谷の月は、売上が落ちる時期であると同時に、手が空く時期です。ここを「ただ暇な月」にするか、「仕込みの月」にするかで、翌年が変わります。閑散期にやる価値があるのは、繁忙期にはできないことです。

たとえば、カルテの整理や顧客台帳の見直し。繁忙期に取りこぼした再来店の声かけ。次の繁忙期に向けたメニューの組み直しや、写真・SNSの仕込み。確定申告の書類づくりも、谷の月に手をつけておくと、締切前に慌てずに済みます。閑散期は、売上を取り返す月というより、次の山に向けて店を整える月と考えると、年間が回り出します。

1枚のカレンダーに落とす段取り

制度の締切と自店の繁閑がそろったら、1枚のカレンダーにまとめます。紙でも、スプレッドシートでも構いません。1年を見渡せる1枚に、制度の締切と、自店の山・谷を書き込みます。

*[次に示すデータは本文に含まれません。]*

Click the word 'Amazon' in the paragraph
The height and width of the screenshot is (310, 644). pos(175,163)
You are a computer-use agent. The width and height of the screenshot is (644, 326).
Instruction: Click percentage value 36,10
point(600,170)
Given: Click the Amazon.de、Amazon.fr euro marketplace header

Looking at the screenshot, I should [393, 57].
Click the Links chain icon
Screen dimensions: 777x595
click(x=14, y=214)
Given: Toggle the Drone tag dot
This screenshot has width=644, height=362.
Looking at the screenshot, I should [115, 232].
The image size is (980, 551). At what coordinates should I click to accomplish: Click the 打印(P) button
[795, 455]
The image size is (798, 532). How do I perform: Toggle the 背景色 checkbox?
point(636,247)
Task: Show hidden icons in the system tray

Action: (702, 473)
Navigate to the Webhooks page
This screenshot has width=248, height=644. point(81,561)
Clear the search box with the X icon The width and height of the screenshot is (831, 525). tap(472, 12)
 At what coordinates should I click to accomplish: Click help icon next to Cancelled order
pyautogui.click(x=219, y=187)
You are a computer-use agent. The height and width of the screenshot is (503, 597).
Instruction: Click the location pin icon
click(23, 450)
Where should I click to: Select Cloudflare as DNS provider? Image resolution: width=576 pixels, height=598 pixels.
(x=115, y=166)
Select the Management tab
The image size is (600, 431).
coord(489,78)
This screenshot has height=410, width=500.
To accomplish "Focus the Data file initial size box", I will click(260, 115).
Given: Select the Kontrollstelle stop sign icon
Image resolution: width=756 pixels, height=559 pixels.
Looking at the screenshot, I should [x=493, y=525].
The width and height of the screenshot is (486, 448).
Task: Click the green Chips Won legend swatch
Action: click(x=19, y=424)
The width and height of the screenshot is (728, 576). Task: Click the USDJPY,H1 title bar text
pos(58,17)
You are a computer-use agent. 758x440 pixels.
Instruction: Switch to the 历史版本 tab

  1. 自店の繁閑を入れる:過去データから出した山と谷を、月ごとに書き込む。
  2. 制度の締切を入れる:確定申告など毎年来る手続きを、その年の公式案内の日付で書き込む。
  3. 仕込みの矢印を引く:山の数か月前に「人手」「仕入れ」「販促」の仕込み時期を書き足す。
  4. 閑散期の仕事を入れる:谷の月に、整理・見直し・書類づくりなど仕込みの作業を割り当てる。
  5. 毎年見直す:年末に、実際の山と谷がカレンダー通りだったかを確かめ、翌年版に直す。
作る前の確認
  • 過去2〜3年の月別売上を並べて、自店の山と谷を出したか
  • 確定申告など制度の締切を、その年の公式案内で確認したか
  • 山の数か月前に、人手・仕入れ・販促の仕込みを書き込んだか
  • 谷の月に、整理・見直し・書類づくりを割り当てたか
  • 1年を見渡せる1枚にまとめ、毎年見直す形にしたか

年間カレンダーは、未来を当てる道具ではありません。毎年ほぼ同じ時期に来る山と谷、そして制度の締切に、慌てず先回りするための地図です。制度の締切は公式の案内でその年の日付に置き換え、繁閑は自店の数字で確かめる。この2つをそろえれば、毎年同じところで慌てる年が終わります。